Sunday, June 17, 2012

That awkward moment between graduating and starting residency when you have no clue what to tell people you do

So it is official, I got to graduate. I am an MD. I am a doctor. I cannot believe it. I was waiting for something bad to happen but for once it didn't. I was allowed to graduate! Now I am sitting in my new apartment in my new city waiting for residency to start and I can't believe I am a doctor. It definitely hasn't set in yet. I was sitting in the spa the other day, filling out a form before getting a well deserved massage, and I was asked for my "occupation." I didn't know what to put! For the past four years I have put student. But I'm a graduate now. Yet I don't consider myself a doctor quite yet. Mostly because I have no real training yet. I've got this MD and I don't know how to do anything with it. Or even what I'm supposed to do with it. I'm not really unemployed because I signed a work contract but I haven't started my job yet so I feel unemployed. I don't feel a like a doctor. I'm terrified if I tell people I am one they will start asking me questions that I can't answer. So I'm a doctor, what does that even mean at this point? Here I sit, relaxing because I don't start intern year for another week, wondering how I am going to survive.
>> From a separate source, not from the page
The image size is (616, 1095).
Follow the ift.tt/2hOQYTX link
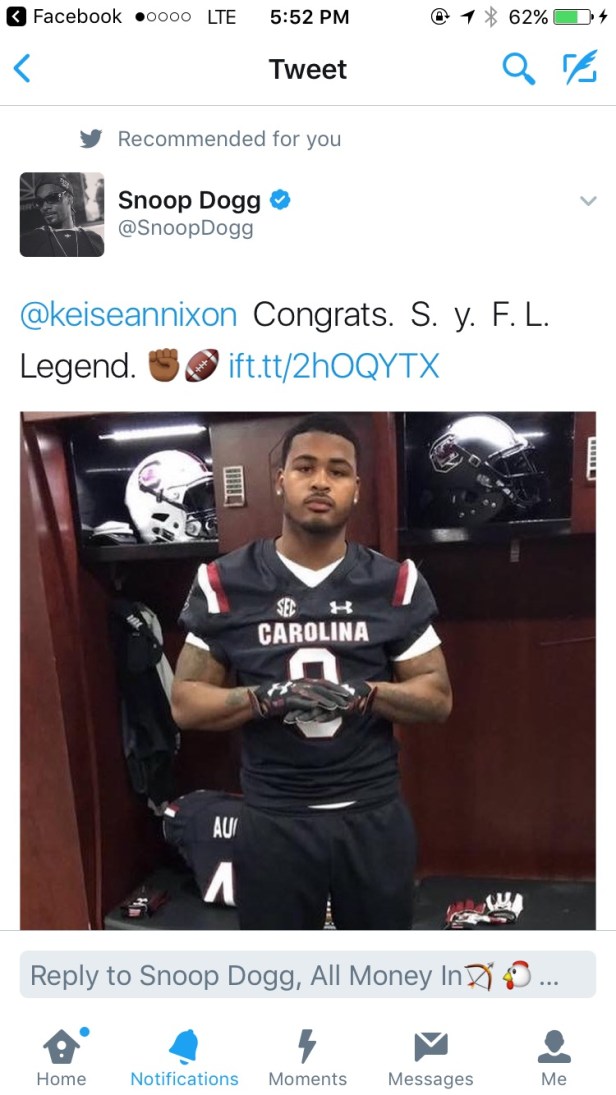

I pretty much haven't done anything for the past three months. How am I going to start working again all of a sudden? How am I going to ever convince myself that I am a doctor. When does that happen? I totally feel like Eliot Reid on Scrubs when she could never explain what it was that she did. And JD was like "you are a doctor." I odn't feel like one. And my mom loves to run around telling everyone that I'm a doctor. And for about a day I loved it too. Now I am not sure I deserve the title. Awkward.